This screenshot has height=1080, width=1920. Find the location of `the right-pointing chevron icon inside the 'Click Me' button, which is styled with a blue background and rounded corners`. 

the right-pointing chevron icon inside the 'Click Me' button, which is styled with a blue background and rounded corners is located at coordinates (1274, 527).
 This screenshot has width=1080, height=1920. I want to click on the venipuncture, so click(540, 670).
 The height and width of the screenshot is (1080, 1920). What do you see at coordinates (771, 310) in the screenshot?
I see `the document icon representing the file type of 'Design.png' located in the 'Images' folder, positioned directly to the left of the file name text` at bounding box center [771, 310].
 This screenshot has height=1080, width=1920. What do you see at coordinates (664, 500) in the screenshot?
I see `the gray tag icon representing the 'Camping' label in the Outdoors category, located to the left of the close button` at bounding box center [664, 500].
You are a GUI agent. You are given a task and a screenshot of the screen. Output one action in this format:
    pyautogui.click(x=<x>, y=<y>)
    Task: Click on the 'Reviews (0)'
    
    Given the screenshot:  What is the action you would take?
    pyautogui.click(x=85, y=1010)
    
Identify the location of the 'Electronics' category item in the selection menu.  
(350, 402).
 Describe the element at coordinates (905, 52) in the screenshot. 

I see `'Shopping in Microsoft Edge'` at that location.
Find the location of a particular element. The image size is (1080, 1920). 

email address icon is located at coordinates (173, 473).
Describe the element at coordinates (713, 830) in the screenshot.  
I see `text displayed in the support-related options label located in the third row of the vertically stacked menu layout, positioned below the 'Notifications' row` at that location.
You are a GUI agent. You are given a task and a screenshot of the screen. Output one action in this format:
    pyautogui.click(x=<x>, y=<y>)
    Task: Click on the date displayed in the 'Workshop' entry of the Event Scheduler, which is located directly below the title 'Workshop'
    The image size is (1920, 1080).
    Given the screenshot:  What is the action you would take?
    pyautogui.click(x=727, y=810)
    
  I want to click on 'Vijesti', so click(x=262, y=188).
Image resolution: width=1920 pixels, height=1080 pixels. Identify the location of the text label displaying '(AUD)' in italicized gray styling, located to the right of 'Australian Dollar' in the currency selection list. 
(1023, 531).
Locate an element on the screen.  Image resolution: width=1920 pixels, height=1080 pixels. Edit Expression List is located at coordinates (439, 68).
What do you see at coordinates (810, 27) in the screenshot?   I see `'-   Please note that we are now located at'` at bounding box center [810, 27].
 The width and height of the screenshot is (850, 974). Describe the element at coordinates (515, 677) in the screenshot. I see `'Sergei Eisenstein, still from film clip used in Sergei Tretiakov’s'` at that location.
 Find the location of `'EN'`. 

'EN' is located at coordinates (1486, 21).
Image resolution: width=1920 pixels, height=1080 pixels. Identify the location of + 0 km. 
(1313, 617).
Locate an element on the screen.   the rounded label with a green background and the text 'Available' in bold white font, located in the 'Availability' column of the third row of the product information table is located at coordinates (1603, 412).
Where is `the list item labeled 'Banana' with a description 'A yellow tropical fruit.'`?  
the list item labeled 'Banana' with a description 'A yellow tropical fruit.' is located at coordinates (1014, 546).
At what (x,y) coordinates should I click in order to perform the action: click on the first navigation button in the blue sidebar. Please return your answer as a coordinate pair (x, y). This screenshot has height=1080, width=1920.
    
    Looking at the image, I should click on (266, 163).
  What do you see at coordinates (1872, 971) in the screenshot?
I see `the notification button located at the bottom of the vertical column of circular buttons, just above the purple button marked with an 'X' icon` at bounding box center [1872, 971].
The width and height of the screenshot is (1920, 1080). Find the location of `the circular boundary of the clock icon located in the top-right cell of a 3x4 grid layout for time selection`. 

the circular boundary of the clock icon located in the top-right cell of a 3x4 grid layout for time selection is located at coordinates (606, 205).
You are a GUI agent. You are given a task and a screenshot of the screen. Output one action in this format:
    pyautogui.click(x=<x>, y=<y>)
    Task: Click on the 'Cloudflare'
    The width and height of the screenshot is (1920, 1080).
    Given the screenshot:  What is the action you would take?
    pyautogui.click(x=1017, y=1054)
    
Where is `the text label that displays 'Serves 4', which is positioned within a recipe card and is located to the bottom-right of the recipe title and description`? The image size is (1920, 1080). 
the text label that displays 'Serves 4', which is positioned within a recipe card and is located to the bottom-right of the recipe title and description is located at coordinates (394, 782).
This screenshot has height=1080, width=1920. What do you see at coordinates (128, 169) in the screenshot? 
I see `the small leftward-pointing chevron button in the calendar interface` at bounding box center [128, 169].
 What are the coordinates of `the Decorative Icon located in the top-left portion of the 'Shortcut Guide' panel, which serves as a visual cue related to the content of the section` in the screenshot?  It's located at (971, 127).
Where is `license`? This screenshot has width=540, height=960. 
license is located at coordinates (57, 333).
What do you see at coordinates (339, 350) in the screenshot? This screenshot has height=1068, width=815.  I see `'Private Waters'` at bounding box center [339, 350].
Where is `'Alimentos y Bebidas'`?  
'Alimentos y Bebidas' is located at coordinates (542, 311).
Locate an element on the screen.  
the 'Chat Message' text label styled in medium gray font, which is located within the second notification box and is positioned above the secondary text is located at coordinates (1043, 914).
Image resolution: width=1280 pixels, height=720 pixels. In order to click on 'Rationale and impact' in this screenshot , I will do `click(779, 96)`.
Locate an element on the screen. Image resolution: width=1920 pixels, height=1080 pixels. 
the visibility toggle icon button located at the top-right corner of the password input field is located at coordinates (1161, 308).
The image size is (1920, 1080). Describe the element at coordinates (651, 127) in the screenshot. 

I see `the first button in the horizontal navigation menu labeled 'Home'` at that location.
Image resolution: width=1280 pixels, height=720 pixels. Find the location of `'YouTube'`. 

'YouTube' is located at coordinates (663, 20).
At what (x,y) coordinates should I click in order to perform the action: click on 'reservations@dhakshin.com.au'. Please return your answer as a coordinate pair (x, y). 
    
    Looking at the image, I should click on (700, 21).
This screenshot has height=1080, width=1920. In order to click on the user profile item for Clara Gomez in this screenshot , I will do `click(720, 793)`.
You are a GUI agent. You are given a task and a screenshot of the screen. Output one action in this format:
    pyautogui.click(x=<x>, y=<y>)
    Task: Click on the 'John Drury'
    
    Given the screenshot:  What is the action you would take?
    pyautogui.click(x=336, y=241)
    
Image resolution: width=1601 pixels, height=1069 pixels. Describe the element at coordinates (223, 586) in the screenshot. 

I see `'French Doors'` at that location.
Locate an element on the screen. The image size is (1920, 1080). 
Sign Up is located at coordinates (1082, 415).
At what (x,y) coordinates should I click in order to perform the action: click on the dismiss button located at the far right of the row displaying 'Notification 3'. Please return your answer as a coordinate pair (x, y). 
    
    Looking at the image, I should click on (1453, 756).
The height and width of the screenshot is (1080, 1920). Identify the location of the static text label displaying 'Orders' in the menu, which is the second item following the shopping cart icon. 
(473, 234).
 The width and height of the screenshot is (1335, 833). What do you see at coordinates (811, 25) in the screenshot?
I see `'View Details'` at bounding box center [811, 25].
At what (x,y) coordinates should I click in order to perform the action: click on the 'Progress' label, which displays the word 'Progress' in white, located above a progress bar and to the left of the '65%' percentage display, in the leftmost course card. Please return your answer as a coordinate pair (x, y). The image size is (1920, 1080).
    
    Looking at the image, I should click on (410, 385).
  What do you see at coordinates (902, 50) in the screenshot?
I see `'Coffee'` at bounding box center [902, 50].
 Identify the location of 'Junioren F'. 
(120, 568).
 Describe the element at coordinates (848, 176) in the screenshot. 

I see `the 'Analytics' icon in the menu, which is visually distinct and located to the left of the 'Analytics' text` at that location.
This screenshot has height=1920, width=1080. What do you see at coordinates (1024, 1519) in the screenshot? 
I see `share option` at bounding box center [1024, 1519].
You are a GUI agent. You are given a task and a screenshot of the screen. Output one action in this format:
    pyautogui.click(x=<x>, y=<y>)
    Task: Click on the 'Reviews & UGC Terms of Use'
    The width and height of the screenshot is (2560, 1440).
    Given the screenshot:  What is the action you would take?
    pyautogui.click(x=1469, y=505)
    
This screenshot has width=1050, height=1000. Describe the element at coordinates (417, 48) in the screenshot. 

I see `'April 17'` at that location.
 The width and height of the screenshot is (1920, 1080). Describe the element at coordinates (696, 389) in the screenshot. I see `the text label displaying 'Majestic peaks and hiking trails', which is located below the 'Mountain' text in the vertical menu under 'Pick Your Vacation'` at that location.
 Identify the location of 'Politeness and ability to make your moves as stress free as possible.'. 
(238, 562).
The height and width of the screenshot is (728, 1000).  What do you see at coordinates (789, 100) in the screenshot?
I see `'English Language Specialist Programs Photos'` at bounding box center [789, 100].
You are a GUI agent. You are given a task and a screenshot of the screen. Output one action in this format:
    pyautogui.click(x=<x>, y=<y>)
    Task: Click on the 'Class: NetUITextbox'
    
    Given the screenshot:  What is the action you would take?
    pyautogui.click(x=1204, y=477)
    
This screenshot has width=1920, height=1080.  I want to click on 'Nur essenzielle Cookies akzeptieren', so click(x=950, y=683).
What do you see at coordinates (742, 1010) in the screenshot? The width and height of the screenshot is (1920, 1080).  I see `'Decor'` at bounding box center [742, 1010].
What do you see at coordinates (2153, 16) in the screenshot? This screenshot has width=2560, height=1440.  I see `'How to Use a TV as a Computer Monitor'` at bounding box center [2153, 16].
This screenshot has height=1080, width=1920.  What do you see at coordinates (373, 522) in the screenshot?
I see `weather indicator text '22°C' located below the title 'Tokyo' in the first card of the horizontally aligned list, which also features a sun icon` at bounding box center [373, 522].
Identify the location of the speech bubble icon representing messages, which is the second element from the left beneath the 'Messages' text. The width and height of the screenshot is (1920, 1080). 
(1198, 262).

================================

* Stated task *
How many lines in the rows above contain the string "bottom"? Case counts. Reply with the number only.

* Result for this task *
3